▶ Data records:

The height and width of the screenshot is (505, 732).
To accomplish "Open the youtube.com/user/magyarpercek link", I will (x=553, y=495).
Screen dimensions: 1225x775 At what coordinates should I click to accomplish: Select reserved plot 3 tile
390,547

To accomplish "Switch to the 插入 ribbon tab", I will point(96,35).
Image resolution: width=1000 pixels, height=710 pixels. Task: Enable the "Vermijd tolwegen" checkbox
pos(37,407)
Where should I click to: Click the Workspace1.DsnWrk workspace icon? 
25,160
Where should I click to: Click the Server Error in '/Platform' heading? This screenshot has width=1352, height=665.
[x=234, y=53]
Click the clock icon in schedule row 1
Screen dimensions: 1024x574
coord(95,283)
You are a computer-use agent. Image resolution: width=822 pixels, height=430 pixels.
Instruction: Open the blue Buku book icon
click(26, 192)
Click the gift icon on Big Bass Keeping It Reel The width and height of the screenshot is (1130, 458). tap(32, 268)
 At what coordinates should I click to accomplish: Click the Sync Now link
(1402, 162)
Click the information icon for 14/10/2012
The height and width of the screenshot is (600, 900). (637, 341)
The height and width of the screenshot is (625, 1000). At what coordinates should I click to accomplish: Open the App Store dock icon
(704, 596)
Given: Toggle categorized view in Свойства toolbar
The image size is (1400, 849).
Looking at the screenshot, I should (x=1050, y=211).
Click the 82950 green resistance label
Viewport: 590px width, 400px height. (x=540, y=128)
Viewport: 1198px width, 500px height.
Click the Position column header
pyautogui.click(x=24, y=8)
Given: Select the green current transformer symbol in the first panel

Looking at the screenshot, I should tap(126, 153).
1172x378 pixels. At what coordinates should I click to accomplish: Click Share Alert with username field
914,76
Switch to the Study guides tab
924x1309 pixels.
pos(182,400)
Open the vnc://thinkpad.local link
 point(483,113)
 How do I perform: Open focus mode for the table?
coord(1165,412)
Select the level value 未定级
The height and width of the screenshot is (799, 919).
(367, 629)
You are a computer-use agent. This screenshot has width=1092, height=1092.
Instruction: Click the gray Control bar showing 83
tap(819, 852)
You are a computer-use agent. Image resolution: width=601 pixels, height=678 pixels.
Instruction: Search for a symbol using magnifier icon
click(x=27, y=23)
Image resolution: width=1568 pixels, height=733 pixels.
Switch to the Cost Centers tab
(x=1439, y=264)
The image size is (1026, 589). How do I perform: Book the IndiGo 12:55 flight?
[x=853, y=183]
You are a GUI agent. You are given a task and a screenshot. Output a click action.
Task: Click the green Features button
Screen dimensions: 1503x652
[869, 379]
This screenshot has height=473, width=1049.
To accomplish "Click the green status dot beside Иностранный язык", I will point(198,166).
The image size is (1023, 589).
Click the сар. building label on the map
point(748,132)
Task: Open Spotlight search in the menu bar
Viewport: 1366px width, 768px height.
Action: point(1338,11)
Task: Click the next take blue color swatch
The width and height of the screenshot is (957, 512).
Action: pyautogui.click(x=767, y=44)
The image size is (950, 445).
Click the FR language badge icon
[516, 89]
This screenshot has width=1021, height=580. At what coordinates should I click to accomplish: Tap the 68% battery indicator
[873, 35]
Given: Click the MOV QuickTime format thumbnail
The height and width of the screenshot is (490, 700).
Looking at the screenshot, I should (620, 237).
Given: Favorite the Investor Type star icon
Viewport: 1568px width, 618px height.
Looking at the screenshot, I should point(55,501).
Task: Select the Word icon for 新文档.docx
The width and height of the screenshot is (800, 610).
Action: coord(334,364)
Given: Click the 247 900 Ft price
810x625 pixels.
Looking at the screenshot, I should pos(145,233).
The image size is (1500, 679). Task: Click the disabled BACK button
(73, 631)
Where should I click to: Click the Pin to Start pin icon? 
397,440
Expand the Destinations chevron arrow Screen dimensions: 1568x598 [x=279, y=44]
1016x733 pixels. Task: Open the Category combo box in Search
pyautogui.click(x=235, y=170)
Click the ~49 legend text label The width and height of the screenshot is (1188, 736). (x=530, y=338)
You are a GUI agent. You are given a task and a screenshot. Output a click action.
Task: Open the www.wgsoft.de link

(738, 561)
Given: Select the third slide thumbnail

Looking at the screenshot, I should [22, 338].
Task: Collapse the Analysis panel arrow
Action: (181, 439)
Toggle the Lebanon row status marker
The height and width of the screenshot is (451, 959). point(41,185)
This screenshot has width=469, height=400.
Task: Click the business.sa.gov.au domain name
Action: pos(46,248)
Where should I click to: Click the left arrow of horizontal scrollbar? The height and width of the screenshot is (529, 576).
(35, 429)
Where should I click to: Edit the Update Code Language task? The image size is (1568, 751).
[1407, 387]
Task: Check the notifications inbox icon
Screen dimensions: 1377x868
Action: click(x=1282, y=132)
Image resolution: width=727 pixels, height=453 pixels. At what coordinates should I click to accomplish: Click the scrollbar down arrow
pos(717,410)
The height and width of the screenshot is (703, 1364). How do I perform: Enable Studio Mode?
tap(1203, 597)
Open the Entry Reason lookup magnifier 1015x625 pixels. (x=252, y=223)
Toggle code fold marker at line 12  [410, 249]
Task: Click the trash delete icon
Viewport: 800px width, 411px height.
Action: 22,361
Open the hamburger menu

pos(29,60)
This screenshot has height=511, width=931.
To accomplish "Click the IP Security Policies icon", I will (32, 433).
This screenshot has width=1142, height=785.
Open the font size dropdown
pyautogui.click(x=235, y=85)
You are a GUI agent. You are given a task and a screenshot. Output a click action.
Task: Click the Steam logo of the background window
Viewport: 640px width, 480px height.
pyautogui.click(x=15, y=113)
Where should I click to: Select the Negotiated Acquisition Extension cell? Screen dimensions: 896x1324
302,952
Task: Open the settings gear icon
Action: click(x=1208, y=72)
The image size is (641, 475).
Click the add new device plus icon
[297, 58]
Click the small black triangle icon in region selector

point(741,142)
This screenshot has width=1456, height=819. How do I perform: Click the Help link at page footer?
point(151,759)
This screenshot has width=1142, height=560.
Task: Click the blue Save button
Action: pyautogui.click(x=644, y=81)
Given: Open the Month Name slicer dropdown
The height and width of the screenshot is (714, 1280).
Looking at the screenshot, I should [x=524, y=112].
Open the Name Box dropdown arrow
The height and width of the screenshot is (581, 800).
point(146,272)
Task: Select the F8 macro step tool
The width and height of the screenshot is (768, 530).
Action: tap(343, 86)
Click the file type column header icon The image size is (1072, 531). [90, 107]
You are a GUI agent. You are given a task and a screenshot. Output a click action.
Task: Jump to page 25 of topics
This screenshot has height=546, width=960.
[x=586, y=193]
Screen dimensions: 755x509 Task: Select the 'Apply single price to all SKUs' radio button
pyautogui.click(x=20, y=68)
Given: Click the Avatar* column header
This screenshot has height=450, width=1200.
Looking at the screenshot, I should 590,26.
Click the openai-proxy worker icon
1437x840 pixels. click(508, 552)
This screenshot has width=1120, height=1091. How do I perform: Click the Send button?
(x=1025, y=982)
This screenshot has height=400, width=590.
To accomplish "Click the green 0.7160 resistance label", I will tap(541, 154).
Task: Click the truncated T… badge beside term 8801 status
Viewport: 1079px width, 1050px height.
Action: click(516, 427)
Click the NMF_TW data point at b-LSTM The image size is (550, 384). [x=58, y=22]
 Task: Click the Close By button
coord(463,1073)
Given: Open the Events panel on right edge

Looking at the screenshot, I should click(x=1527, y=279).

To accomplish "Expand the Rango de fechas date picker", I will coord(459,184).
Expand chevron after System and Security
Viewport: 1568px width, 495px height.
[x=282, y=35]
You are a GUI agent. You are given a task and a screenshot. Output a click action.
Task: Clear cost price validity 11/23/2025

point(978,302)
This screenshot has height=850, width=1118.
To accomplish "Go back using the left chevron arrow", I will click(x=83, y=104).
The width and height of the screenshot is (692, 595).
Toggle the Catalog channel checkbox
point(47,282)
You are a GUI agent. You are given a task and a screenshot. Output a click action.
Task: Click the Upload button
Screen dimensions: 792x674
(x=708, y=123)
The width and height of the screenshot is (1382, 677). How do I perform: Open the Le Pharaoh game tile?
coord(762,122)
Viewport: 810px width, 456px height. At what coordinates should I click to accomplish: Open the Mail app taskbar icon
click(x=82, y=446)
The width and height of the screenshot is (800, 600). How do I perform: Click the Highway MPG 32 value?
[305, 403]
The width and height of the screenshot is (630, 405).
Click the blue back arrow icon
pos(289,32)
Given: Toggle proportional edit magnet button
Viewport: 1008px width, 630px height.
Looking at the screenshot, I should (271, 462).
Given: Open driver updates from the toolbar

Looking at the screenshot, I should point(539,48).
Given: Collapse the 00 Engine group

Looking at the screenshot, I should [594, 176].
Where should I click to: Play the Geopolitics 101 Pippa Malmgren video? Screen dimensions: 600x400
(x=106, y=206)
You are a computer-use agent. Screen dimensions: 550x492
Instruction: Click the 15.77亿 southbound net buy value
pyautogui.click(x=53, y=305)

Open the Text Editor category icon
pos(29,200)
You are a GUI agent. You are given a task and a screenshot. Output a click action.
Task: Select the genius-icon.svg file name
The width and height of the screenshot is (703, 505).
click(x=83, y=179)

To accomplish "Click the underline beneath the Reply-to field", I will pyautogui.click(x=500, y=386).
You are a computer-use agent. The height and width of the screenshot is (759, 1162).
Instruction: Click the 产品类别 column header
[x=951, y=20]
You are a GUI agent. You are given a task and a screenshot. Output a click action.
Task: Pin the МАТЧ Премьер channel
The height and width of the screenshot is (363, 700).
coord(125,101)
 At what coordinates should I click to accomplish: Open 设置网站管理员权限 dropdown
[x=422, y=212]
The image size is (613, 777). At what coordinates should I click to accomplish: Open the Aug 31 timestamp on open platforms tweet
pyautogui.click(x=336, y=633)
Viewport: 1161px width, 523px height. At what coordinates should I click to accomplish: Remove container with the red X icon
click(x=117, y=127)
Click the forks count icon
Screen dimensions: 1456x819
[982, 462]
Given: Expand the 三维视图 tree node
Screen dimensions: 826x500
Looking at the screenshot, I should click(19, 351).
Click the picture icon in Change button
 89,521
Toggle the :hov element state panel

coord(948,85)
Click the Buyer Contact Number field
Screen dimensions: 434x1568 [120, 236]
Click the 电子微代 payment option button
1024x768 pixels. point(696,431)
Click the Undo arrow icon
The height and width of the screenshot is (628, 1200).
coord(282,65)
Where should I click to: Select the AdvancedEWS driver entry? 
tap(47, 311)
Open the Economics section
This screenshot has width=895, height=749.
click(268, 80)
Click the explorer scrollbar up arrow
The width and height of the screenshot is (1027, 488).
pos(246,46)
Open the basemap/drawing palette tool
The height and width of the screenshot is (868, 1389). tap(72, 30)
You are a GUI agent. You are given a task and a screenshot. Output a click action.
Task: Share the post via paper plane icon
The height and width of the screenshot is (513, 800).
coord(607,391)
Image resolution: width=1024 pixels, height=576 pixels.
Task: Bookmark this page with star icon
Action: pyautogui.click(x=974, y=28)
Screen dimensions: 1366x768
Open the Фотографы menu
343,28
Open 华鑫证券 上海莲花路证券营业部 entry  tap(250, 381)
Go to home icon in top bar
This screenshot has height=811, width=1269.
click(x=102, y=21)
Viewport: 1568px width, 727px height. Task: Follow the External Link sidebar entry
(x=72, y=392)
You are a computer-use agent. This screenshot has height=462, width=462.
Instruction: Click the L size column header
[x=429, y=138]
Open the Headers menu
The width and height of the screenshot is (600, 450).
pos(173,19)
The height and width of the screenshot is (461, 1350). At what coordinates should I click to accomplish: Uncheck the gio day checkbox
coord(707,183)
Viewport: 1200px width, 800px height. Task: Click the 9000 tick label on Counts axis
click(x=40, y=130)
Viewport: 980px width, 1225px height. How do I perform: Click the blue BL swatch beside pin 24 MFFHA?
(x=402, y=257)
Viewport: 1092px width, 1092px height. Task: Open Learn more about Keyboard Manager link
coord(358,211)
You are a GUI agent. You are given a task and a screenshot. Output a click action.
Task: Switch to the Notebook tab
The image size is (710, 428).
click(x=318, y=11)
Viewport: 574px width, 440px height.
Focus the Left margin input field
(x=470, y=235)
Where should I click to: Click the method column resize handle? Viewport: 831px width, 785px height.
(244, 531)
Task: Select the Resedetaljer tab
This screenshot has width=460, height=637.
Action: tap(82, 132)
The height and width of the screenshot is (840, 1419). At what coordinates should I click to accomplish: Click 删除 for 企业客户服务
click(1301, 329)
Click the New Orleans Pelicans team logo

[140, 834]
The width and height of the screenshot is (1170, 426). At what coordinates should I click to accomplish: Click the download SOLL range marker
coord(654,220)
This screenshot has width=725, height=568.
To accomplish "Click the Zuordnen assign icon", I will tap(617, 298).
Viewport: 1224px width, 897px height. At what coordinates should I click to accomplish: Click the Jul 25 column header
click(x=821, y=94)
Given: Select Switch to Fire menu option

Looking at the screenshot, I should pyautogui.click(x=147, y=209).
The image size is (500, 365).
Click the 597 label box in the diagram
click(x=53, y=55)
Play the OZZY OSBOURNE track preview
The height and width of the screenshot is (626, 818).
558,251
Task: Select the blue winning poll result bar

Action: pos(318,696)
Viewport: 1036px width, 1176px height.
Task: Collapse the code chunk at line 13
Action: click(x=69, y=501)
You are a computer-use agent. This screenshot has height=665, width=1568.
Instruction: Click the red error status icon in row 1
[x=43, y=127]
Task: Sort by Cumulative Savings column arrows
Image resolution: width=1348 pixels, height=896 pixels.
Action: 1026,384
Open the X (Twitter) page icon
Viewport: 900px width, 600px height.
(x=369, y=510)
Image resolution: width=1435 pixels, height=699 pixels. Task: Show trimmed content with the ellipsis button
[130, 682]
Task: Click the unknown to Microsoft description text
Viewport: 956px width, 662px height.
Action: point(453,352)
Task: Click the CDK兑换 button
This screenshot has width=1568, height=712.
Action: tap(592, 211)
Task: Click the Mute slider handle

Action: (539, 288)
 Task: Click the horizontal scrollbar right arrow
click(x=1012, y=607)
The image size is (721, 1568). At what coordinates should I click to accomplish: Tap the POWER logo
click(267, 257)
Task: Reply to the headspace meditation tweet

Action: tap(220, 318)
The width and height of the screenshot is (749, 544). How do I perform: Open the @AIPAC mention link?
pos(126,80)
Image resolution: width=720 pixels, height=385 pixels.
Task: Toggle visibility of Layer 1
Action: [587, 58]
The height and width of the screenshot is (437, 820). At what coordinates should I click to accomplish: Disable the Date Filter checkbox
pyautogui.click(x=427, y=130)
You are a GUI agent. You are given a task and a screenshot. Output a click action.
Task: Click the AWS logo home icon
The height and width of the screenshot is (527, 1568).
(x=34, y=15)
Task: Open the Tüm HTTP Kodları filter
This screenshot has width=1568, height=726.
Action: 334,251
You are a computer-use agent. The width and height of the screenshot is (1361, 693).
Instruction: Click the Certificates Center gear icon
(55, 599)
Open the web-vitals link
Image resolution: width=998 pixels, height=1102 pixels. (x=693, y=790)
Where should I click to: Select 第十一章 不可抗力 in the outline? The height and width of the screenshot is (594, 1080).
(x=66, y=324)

▶ Exercise brief: Filter the records above for lines containing the word "Security", and copy those lines.

▶ Answer area:
To accomplish "Click the IP Security Policies icon", I will (32, 433).
Expand chevron after System and Security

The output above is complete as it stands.